## Consignes:
(1) Répondez aux questions suivantes à l'aide du texte sur l'information du public, en reprenant les mêmes lettres dans vos réponses.
(a) Depuis quelle date l'inspection des installations classées publie-t-elle systématiquement les suites de ses inspections sur le site géorisques ?
(b) Quand le site internet préparé par l'Ineris devrait-il être lancé ?
(c) Quel jour de l'année se tiendra la journée nationale de la résilience ?
(2) Recopiez fidèlement le passage du texte sur l'information du public qui va de « Le dispositif de » jusqu'à « le 13 octobre. » inclus.
(3) D'après le texte sur l'information du public, dans quel but l'inspection des installations classées mène-t-elle des contrôles supplémentaires auprès d'un exploitant placé sous vigilance renforcée ? Répondez en une à trois phrases.

== Texte fourni

Information du public

Le ministère insiste aussi sur l'objectif de "transparence" dans l'information du public. Depuis le 1er janvier 2022, l‘inspection des installations classées publie systématiquement sur le site géorisques les suites de ses inspections auprès des sites industriels : points de contrôle, liste des non-conformités et suites administratives envisagées. De son côté, l'Ineris travaille à l’élaboration d’un site internet mettant à disposition du grand public les différents prélèvements et analyses réalisés en situation post-accidentelle pour de futures éventuelles situations accidentelles. Ce site devrait être lancé courant 2023.
Le dispositif de "vigilance renforcée" des sites industriels faisant l’objet d’incidents, d’accidents réguliers ou de non-conformités est maintenant opérationnel. Dans ce cadre, un plan d’action spécifique a été demandé à l’exploitant et fera l’objet de contrôles supplémentaires de la part de l’inspection des installations classées qui en vérifiera la bonne mise en œuvre. L’avancement par les exploitants de leur plan de mise en conformité est également rendu public à maille semestrielle, ajoute le ministère. Enfin, ce dernier mentionne la préparation des populations aux risques, notamment à travers la journée nationale de la résilience qui aura lieu chaque année le 13 octobre.

====
== Lignes de données

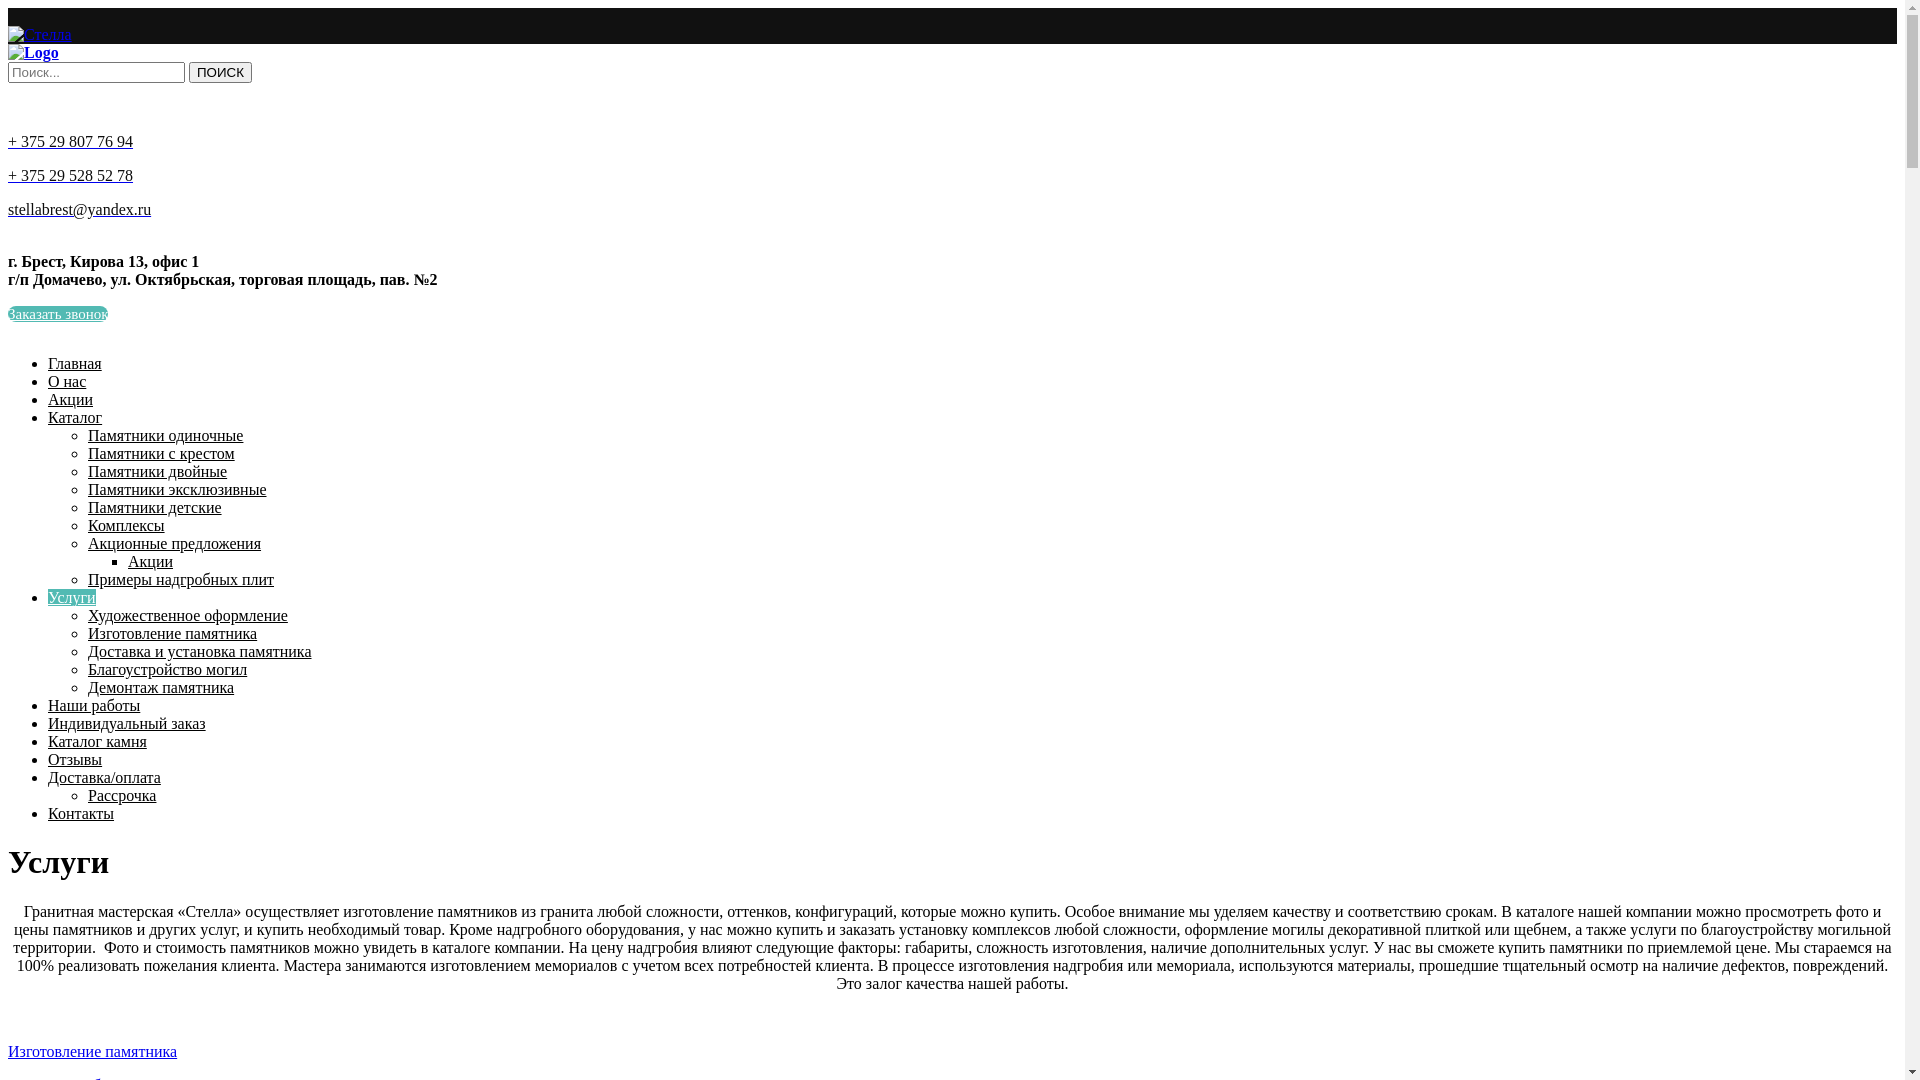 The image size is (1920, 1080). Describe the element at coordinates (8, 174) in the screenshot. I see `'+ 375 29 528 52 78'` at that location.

====
== Lignes de données

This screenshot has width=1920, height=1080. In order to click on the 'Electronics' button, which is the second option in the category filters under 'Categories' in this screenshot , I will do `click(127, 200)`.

====

## Liste des réponses:
(1)
(a) Depuis le 1er janvier 2022.
(b) Courant 2023.
(c) Le 13 octobre.

(2)
Le dispositif de "vigilance renforcée" des sites industriels faisant l’objet d’incidents, d’accidents réguliers ou de non-conformités est maintenant opérationnel. Dans ce cadre, un plan d’action spécifique a été demandé à l’exploitant et fera l’objet de contrôles supplémentaires de la part de l’inspection des installations classées qui en vérifiera la bonne mise en œuvre. L’avancement par les exploitants de leur plan de mise en conformité est également rendu public à maille semestrielle, ajoute le ministère. Enfin, ce dernier mentionne la préparation des populations aux risques, notamment à travers la journée nationale de la résilience qui aura lieu chaque année le 13 octobre.

(3) Ces contrôles supplémentaires servent à vérifier la bonne mise en œuvre du plan d'action spécifique demandé à l'exploitant dans le cadre du dispositif de vigilance renforcée.